**TASK PROMPT**:
Every line of the data should be retyped with no difference from the original.

**INPUT RECORDS**:
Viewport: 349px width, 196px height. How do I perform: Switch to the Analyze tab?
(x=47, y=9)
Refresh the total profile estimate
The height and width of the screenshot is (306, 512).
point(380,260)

**EXPECTED OUTPUT**:
Viewport: 349px width, 196px height. How do I perform: Switch to the Analyze tab?
(x=47, y=9)
Refresh the total profile estimate
The height and width of the screenshot is (306, 512).
point(380,260)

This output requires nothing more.